In a typical case of the kettle calling the pot black, the Western Elders Forum met in Kakamega last week for two reasons. First was to be apprised of what is going on within ODM after the death of party leader Raila Odinga. Secondly, they met to castigate the current leaders in the region, ostensibly, for their inability to address issues critical to the community, especially the deaths of once lucrative industries in the region. 

No doubt, these concerns are genuine, but the elders lack the moral authority to castigate leaders over things they themselves could not handle. 

Chairman of the Western Elders Forum Patrick Wangamati served as a nominated MP between 2013 and 2017. Previously, he served as the mayor of Webuye town. Noah Wekesa, who is a member of the forum, served several stints as MP Kwanza constituency and Cabinet Minister between 1988 and 2007. The two have nothing much to write home about on matters development in their areas. 

Where is the nexus between the exercise of democracy within ODM, and the revival of industries in western Kenya, notably Pan Paper Mills, Nzoia Sugar and Mumias Sugar Company? As groups, councils of elders have no business with political parties except in their members’ individual capacities. 

And neither do they have authority to summon political party leaders. In its misguided zeal, however, the western elders forum reportedly summoned ODM Secretary General Edwin Sifuna and Vihiga County Senator Godfrey Osotsi to explain developments within ODM. What bearing does ODM’s internal party mechanisms have on development in Mulembe nation remains a mystery. 

The politics of industries in western, indeed, anywhere else in the country is not in the province of elders, not even Members of Parliament, who many falsely believe have power to act on virtually everything and anything in their constituencies. 

Where big industries and multinational companies are concerned, local leaders can only petition the national government. Yet if there is no political goodwill from the national government, there is nothing anybody else can do except grumble. The drawn out cases over sugar industries and Pan Paper Mills in western Kenya attest to this. There have been too many perfunctory attempts at finding solutions that point to a lack of commitment. 

It is, therefore, dishonest for the Luhya elders’ leadership to blame current leaders when their hands were equally tied while they occupied influential positions of leadership.
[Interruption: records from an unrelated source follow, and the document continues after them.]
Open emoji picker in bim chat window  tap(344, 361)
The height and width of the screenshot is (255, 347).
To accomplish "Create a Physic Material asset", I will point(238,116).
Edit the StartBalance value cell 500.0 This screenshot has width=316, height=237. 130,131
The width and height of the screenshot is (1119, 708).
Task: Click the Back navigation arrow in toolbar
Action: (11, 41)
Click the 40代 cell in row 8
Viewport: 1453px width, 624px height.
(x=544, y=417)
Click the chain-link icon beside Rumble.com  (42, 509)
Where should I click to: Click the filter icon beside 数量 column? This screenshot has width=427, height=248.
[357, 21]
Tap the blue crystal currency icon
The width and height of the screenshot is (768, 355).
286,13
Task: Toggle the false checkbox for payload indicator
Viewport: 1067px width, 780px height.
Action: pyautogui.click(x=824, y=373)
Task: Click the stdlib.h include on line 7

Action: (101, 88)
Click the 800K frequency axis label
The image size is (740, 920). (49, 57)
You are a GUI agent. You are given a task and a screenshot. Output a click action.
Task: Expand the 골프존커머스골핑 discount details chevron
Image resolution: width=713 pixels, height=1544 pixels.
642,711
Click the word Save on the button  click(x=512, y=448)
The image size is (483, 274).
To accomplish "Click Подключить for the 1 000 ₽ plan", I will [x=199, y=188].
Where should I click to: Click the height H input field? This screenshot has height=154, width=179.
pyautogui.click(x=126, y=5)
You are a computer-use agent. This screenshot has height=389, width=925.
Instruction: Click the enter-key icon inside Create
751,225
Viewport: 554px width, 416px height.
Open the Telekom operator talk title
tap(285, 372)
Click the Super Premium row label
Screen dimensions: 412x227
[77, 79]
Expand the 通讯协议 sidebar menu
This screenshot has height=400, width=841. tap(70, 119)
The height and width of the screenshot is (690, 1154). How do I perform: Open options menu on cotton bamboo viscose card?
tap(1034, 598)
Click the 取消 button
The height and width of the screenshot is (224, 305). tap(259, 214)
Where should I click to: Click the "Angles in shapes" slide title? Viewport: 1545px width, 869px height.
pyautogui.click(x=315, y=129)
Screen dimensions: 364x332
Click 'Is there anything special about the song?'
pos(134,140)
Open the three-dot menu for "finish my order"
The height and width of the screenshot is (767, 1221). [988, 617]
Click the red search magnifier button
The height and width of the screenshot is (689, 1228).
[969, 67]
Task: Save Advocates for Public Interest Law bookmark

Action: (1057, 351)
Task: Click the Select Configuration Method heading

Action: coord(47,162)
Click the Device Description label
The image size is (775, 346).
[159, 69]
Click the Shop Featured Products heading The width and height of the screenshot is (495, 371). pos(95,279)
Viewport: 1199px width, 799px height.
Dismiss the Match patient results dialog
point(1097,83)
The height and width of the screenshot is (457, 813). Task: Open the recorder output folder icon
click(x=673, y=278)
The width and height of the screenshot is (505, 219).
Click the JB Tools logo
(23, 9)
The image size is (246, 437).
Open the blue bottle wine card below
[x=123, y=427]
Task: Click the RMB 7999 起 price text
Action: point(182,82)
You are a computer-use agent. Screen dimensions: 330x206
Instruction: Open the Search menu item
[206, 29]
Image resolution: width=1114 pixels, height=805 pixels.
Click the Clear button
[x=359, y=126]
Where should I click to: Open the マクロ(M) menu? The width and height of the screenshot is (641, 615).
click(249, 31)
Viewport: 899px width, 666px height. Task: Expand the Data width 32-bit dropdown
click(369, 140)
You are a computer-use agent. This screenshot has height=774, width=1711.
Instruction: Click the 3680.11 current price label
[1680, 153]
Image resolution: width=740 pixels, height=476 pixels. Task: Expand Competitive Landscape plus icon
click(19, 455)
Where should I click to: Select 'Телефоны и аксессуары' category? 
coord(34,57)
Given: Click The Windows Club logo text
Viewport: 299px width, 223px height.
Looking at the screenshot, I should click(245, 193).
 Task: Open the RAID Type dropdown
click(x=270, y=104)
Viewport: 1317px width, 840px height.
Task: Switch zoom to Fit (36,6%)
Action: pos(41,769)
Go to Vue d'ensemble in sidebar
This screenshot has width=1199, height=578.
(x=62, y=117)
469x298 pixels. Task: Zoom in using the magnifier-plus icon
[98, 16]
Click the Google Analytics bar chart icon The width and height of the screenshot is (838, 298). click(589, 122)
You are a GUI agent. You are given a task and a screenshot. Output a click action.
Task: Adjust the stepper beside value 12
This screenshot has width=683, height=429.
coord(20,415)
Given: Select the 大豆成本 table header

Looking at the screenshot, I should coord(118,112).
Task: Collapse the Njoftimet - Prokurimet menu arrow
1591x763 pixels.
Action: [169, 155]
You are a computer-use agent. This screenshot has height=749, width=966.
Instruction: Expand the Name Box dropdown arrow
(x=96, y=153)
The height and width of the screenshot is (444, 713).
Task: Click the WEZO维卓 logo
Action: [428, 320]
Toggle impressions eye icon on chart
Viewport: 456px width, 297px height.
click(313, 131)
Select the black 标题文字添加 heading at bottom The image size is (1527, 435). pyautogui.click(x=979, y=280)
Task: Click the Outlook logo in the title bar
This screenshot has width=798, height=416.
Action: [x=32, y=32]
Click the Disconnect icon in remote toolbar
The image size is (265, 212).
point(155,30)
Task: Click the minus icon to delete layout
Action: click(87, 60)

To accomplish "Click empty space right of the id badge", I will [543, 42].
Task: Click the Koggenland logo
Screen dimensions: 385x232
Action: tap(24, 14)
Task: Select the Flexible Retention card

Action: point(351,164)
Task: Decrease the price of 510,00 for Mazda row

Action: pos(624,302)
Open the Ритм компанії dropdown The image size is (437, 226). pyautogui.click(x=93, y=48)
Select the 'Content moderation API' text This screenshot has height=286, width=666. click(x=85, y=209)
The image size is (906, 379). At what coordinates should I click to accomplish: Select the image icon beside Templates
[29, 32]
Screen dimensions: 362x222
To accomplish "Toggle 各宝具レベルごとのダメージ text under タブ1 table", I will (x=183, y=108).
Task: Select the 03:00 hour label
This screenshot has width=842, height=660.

In the words of American actor, Groucho Marx, what our elders are doing is perfecting the political art of looking for trouble, finding it everywhere, diagnosing it incorrectly and applying the wrong remedies. 

There are better things the elders can channel their energy into. Land, family and marital disputes, for instance, can be tackled by competent councils of elders, which would free courts from the backlog of such cases. The elders ought to be instrumental in reviving some of our valuable cultures that modernity is strangling. 

The also have a duty to ensure good customary practices stay while the harmful ones like female genital mutilation and forced wife inheritance are expeditiously done away with. The African society is patriarchal, which is why elders must stay the course to give direction.